Ancak, biz insanlar ve kullandığımız kitle haberleşme araçları, şiddetin sebeplerinden çok sonuçlarıyla ilgilendiğimiz için, hiçbir şiddet olayından gereken dersi çıkaramıyor, yenilerinin ortaya çıkmasını engelleyemiyoruz. Sözgelimi, gazetede, sahibini öldüren devenin, daha önce sahibi tarafından defalarca dövüldüğünü yazmazsanız, bu yazının magazin yazısı olmaktan başka anlamı olmayacaktır. Şiddeti engellemenin yolu, caydırıcı cezalardan önce, şiddeti meydan getiren sebepleri çözmektir.
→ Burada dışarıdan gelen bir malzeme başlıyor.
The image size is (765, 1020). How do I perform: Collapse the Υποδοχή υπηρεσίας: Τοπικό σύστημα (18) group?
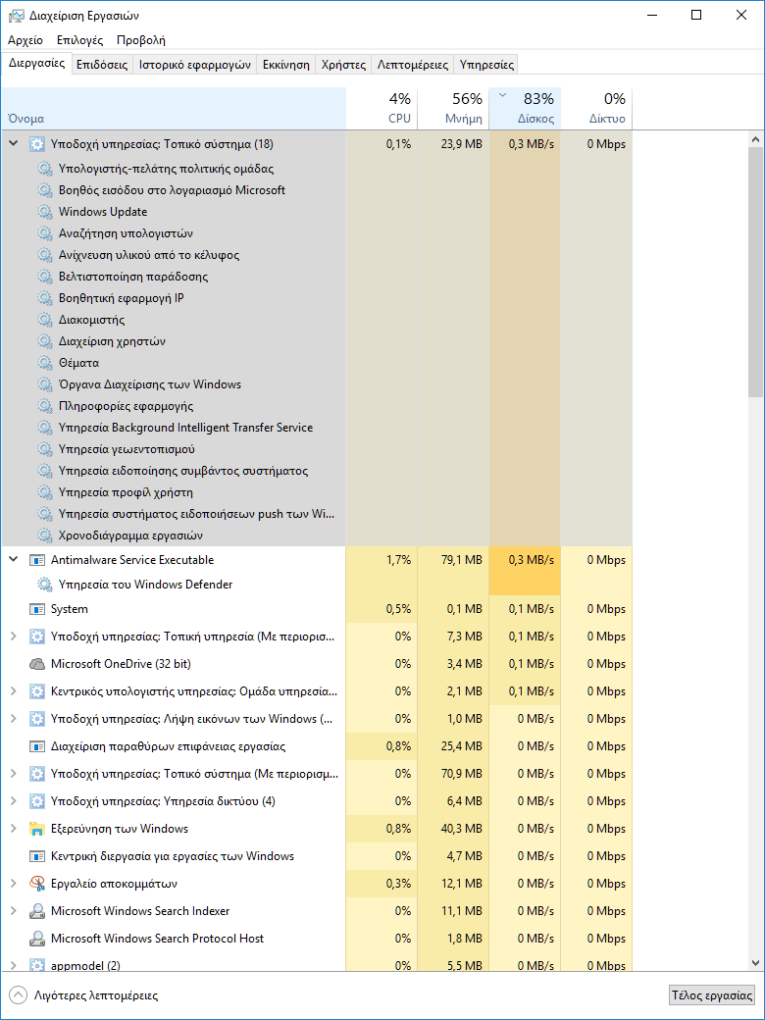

Bizler, evlilik hayatıyla yeterince bilgilendirmeden, eğitmeden evlendirdiğimiz gençlerin birbirlerine uyguladıkları şiddet, saygısızlık ve güç konusunda onlara şaşıyoruz. Allah’ın bütün yarattıklarına merhametin doğal sonucu olan sokak hayvanlarının başı boş ve sürüler halinde sokaklara bırakılmasının ne insanlığa ne hayvanlara faydası vardır. Dünya bunu nasıl çözüyorsa biz de böyle çözmekten aciz miyiz? Bu hayvanları seviyorsak, bunun yolu onlara barınak, yiyecek ve merhamet görecekleri ortamlar hazırlamaktır. Onları insanlarla sokaklarda karşı karşıya şiddet sarmalında bırakmak, hayvan sevgisi değildir.
İnsanlığın vicdanını kanatan olayların başında, güçlü devletlerin zayıflara karşı kullandıkları güç ve şiddet gelir. Ancak, dünyayı sömüren bu devletler, kendilerinin yaptıkları sivil katliamlarına “terörle mücadele”, hedef aldıkları devletlere karşı musallat ettikleri şiddet örgütlerinin mensuplarına “özgürlük savaşçıları” demekten utanmazlar. Çünkü onlar için şiddet, kendi menfaatlerine zarar vermedikçe şiddet değildir. Kendilerine zarar vermedikçe, başkalarının felaketi ise onları için önemli değildir.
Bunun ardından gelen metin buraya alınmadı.